YOUR TASK:
Print nothing but the lines below starting at the line that holds "You are a computer-use" and ending at the line that holds "Where should I", including both, each exactly as written.

SUPPLIED DATA:

== == ==

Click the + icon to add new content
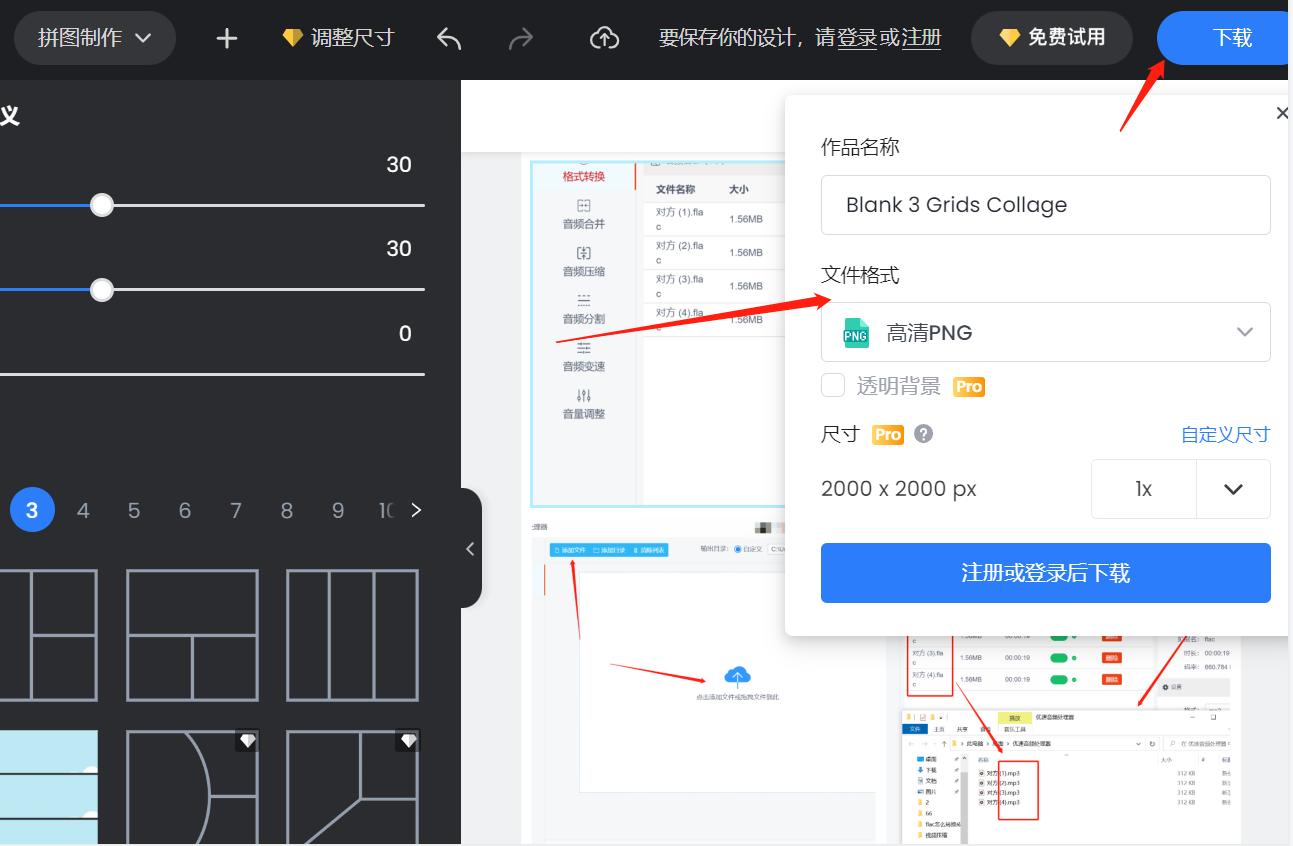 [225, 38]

== == ==

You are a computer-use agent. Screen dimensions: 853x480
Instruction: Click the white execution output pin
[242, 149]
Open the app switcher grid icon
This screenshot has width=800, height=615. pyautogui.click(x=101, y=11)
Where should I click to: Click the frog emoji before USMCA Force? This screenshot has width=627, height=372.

== == ==

ANSWER BOX:
You are a computer-use agent. Screen dimensions: 853x480
Instruction: Click the white execution output pin
[242, 149]
Open the app switcher grid icon
This screenshot has width=800, height=615. pyautogui.click(x=101, y=11)
Where should I click to: Click the frog emoji before USMCA Force? This screenshot has width=627, height=372.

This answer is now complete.